Technical Resume
Machine Learning Specialist and NeuroAI Researcher
Machine learning specialist with 3+ years of experience building deep learning systems for neural signal processing, multimodal biomedical data, and reproducible research workflows. I work across EEG, fMRI, behavioral data, and large-scale compute environments to build robust, responsible AI for neuroscience and healthcare.
Core Themes
Self-supervised learning, multimodal modeling, signal processing, neurotechnology, open science, and practical ML systems that remain reproducible under research constraints.
Professional Summary
I specialize in building scalable deep learning pipelines for neuroscience and biomedical applications, with hands-on experience in EEG, fMRI, behavioral data, and multimodal integration. My work combines model development, reproducible data handling, and high-performance compute workflows, with a strong interest in foundation models, responsible AI, and clinically relevant research systems.
Experience
Graduate Research Assistant, NeuroAI
- Built deep learning models in TensorFlow and PyTorch, improving diagnostic accuracy by 35% in neuroimaging analysis workflows.

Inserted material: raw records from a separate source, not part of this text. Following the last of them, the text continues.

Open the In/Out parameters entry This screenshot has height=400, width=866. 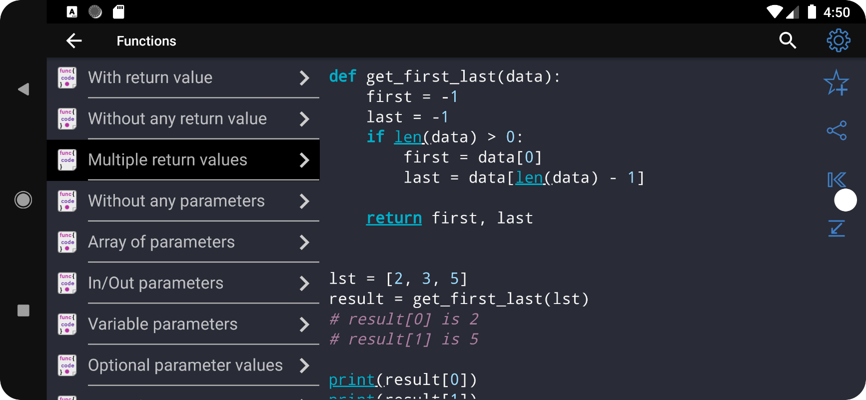[x=183, y=283]
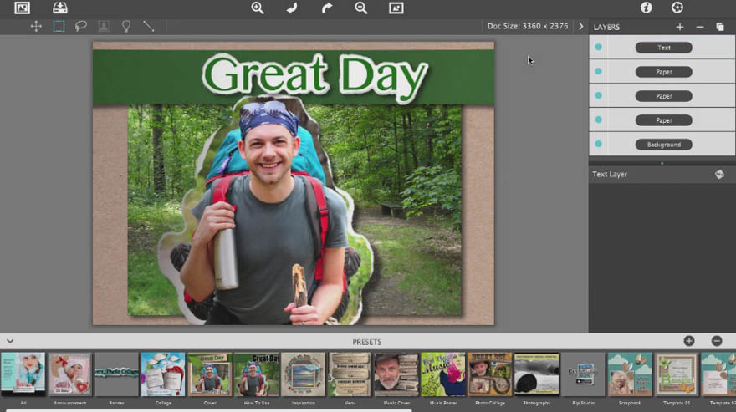Redo with the forward arrow icon

point(327,8)
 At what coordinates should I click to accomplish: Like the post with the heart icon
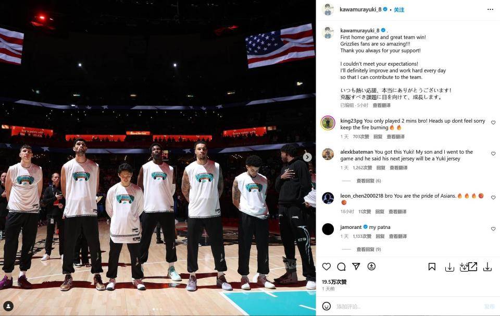point(326,266)
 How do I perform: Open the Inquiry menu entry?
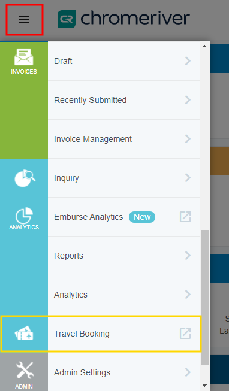coord(124,178)
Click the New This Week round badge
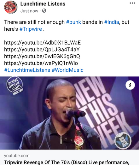This screenshot has width=139, height=165. pos(123,141)
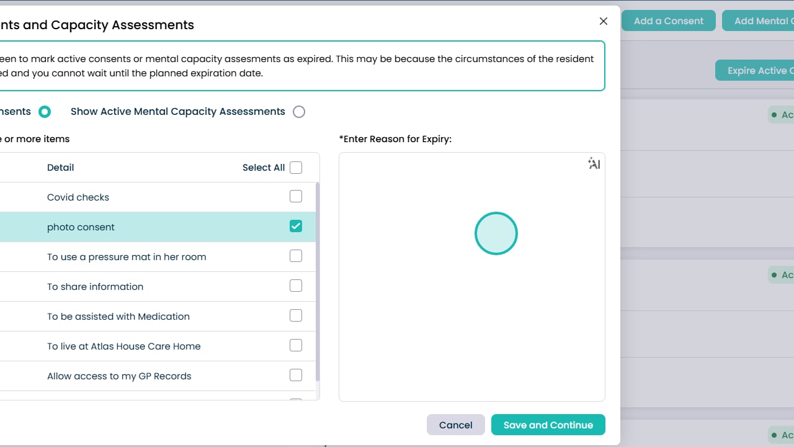Screen dimensions: 794x447
Task: Click the consent list vertical scrollbar
Action: tap(318, 279)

- Developed a foundation-model pretraining pipeline integrating EEG, fMRI, and behavioral signals across 3000+ subjects.
- Reduced manual data handling time by 40% through pipeline automation in Python and MATLAB.
- Optimized Slurm-based training and data workflows on Compute Canada, spanning 8+ GPU nodes and roughly 3TB data throughput.

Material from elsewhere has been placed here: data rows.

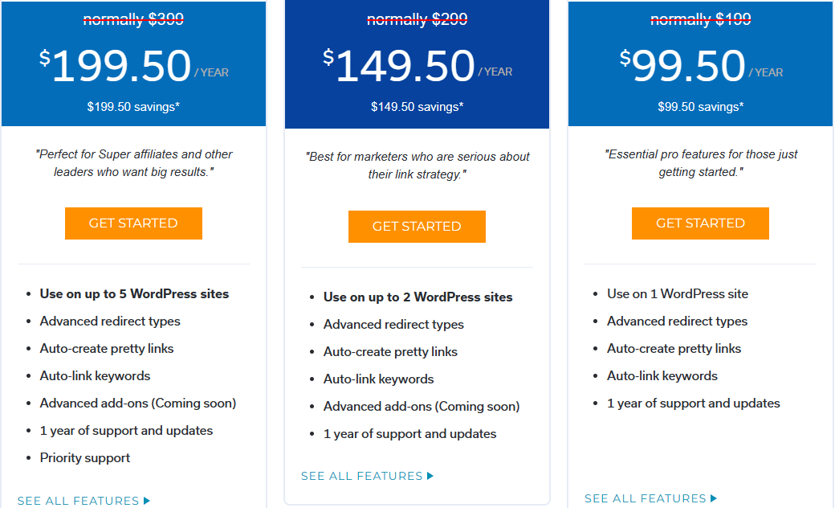Click the blue header of the $99.50 plan
Viewport: 835px width, 508px height.
coord(700,64)
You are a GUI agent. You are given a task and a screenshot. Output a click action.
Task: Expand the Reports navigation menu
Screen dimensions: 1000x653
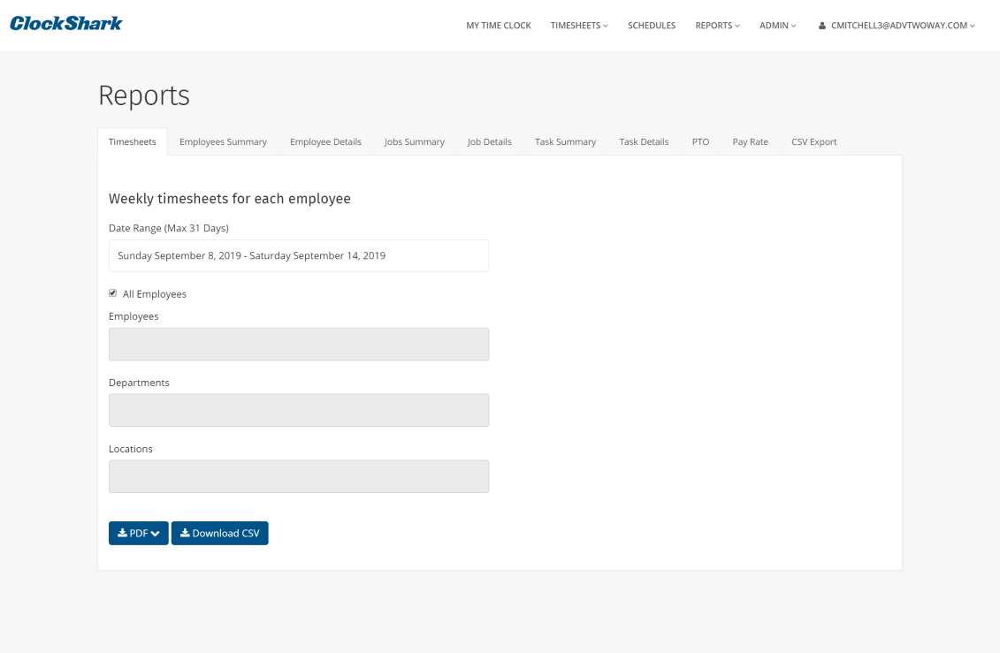tap(717, 26)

- Maintained reproducible workflows with Git while contributing to open-access datasets and peer-reviewed research outputs.
Python Developer, AI/ML Team
- Designed and deployed deep learning models for video and audio analysis, reaching 95% detection accuracy.
- Reduced model latency by 40% through optimization and streamlined inference design.
- Improved deployment speed by 25% by tightening Git and Docker based CI/CD workflows.
Biomedical Engineer, AI for Portable Diagnostics
- Designed machine learning algorithms for portable ultrasound devices, improving detection accuracy by 35% while meeting regulatory benchmarks.
- Led FDA-aligned performance validation, including A/B testing and statistical reporting.
- Contributed to 2 grant proposals and technical packages that supported clinical pilot testing with 3 hospital partners.
- Worked across engineering, clinical, and software teams in a university-affiliated health innovation environment.
Selected Projects
Multimodal Modeling of ADHD in Youth
Built predictive models integrating fMRI connectivity and behavioral features from 3000+ subjects, using time-series extraction, graph-based metrics, and Python-based signal pipelines to study sex-based disparities in ADHD diagnosis.
Machines That Imagine: VAE and Diffusion Models
Developed VAE, diffusion, and SimSiam workflows on SVHN and CIFAR-10, focusing on image synthesis, latent space learning, and reproducible experimentation.
Transformers vs. RNNs on Large-Scale Review Data
Compared GRUs and Transformer models on 35M Amazon reviews to analyze performance, bias, and attention behavior in large-scale text classification.
Decoding Sentiment at Scale
Classified 1M+ text samples using ensemble ML and NLP pipelines, integrating LIME to improve interpretability and stakeholder trust.
Publications
Towards Multi-Brain Decoding in Autism: A Self-Supervised Learning Approach
Applied self-supervised deep learning to EEG hyperscanning data, achieving 78.13% classification accuracy and demonstrating how SSL can improve diagnostic performance in low-label clinical settings.
A Neurodynamic Model of Inter-brain Coupling in the Gamma Band
Modeled gamma-band inter-brain coupling with computational neural dynamics to study social interaction and multi-subject EEG phenomena.